The user talks to a digital support agent in the browser. OpenTalking handles sessions, speech recognition, LLM responses, TTS, caption events, and WebRTC playback. The business layer can control the answer through a system prompt, retrieval, or an upstream agent.

flowchart LR
    User[User browser]
    WebUI[OpenTalking WebUI]
    API[OpenTalking API]
    LLM[Support LLM / Agent]
    TTS[TTS provider]
    Avatar[Avatar backend<br/>mock or real model]

    User --> WebUI
    WebUI --> API
    API --> LLM
    API --> TTS
    API --> Avatar
    Avatar --> API
    API -->|SSE / WebRTC| WebUI

Prerequisites

  • Finish Quickstart or Mock E2E.
  • Configure OPENTALKING_LLM_API_KEY in .env; if microphone input is enabled, also configure OPENTALKING_STT_DASHSCOPE_API_KEY.
  • Use a Chromium-based browser for the smoothest WebRTC path.

1. Configure the Support Persona

.env
OPENTALKING_LLM_SYSTEM_PROMPT=You are an OpenTalking product support agent. Keep answers concise, polite, and conversational. For pricing, contracts, legal commitments, or unsupported claims, ask the user to contact a human sales representative. Do not invent features.
OPENTALKING_TTS_DEFAULT_PROVIDER=edge
OPENTALKING_TTS_EDGE_VOICE=zh-CN-XiaoxiaoNeural

If you already have a support agent, expose it through an OpenAI-compatible endpoint:

.env
OPENTALKING_LLM_BASE_URL=http://your-agent-gateway/v1
OPENTALKING_LLM_MODEL=customer-support-agent
OPENTALKING_LLM_API_KEY=<token>

2. Start the Mock Support Pipeline

terminal
source .venv/bin/activate
bash scripts/quickstart/start_mock.sh

Open http://localhost:5173, select the built-in avatar and the mock model, then start speaking. The image is a placeholder, but STT, LLM, TTS, captions, and WebRTC are real.

3. Embed Through the API

The WebUI is useful for validation. A business system usually calls the API directly:

  1. GET /models to inspect available models.
  2. GET /avatars to inspect available avatars.
  3. POST /sessions to create a session.
  4. Establish WebRTC signaling or let the WebUI host playback.
  5. Subscribe to GET /sessions/{session_id}/events for captions, status, and errors.

See Sessions API and Events and Streaming.

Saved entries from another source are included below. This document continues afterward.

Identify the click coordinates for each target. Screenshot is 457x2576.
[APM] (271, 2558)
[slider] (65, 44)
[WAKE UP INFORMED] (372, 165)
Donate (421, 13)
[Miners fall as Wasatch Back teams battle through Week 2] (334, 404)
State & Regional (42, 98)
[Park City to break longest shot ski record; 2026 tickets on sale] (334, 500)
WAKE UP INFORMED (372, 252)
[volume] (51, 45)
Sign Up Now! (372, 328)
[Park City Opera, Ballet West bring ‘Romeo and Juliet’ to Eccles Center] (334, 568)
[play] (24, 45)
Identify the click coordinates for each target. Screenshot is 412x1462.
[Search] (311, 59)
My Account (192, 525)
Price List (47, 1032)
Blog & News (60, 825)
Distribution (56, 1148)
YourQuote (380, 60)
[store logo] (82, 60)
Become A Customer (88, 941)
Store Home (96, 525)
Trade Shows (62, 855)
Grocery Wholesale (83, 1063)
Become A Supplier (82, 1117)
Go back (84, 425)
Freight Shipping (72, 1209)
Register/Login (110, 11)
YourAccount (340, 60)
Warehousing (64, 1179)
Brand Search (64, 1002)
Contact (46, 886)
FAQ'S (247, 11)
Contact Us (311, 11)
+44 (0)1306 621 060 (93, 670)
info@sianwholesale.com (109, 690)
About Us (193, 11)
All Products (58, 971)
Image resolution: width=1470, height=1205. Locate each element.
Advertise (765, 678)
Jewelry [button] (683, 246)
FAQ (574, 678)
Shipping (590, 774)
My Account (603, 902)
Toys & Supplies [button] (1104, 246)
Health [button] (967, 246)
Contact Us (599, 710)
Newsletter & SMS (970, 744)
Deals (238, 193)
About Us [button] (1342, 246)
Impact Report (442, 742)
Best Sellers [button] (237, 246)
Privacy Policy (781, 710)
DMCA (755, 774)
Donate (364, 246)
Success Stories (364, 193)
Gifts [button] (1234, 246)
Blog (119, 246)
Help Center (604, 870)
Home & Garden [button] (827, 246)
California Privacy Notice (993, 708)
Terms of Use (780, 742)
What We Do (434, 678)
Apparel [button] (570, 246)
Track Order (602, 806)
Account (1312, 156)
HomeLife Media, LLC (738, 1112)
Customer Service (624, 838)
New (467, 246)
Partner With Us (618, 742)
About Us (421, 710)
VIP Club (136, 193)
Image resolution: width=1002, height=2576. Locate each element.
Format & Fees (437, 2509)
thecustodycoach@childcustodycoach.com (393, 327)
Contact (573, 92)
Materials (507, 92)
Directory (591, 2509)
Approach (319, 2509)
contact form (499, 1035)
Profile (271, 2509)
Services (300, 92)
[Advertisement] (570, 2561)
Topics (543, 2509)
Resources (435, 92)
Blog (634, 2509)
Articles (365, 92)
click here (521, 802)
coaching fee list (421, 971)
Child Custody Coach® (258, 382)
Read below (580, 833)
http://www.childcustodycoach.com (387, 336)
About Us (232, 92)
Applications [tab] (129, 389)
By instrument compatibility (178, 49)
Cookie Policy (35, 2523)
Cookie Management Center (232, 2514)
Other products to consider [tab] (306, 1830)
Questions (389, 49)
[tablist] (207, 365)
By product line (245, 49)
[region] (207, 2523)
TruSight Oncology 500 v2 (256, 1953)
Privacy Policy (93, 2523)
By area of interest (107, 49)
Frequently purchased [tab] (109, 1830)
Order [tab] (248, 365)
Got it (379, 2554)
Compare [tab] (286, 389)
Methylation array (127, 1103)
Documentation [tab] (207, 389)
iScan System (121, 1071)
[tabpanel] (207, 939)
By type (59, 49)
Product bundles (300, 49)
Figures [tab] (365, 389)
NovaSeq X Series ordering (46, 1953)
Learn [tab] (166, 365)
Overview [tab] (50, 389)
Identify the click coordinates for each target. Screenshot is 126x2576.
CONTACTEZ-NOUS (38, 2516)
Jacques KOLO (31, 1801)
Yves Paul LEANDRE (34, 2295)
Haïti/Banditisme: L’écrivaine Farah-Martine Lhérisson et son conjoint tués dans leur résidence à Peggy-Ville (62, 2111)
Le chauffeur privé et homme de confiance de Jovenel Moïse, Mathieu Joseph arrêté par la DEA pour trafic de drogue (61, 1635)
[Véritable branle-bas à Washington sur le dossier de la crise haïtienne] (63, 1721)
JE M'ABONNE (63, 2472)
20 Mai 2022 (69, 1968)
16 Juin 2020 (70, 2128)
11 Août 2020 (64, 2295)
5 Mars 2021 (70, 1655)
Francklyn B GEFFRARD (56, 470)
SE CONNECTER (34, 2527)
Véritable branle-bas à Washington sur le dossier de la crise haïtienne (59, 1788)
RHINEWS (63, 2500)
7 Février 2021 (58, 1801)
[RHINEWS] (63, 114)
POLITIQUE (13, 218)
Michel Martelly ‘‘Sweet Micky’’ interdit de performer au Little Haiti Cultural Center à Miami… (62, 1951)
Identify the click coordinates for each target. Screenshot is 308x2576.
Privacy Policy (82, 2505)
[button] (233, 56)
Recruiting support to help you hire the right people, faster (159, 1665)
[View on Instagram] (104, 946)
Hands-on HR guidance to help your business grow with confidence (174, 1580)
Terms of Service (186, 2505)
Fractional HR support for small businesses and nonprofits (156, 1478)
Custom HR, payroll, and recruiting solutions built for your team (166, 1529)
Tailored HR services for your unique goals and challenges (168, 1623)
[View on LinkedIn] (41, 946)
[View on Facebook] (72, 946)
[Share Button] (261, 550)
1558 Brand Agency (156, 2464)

4. Replace Mock with a Real Avatar

Goal Recommended path
Quick lip-sync on a consumer GPU QuickTalk or Wav2Lip
Higher quality through a remote model service FlashTalk + OmniRT
API or frontend development Keep mock until the business flow is stable

The frontend and API flow remain the same. Select the new model and a matching avatar when creating the session.

Validation

  • GET /health returns {"status":"ok"}.
  • GET /models reports the target model as connected: true.
  • The browser receives caption events and audio playback.
  • Support questions follow the configured persona.
  • After interruption or a new question, the session can continue.

Troubleshooting

Symptom Action
Answers are too long Tighten OPENTALKING_LLM_SYSTEM_PROMPT; ask for 2 to 4 sentences per answer.
Business facts are inaccurate Use retrieval or an upstream support agent instead of prompt-only grounding.
Mock works but the real model has no video Check /models, then verify that the avatar model_type matches the selected model.
No browser audio Check autoplay restrictions; require a user click before starting the session.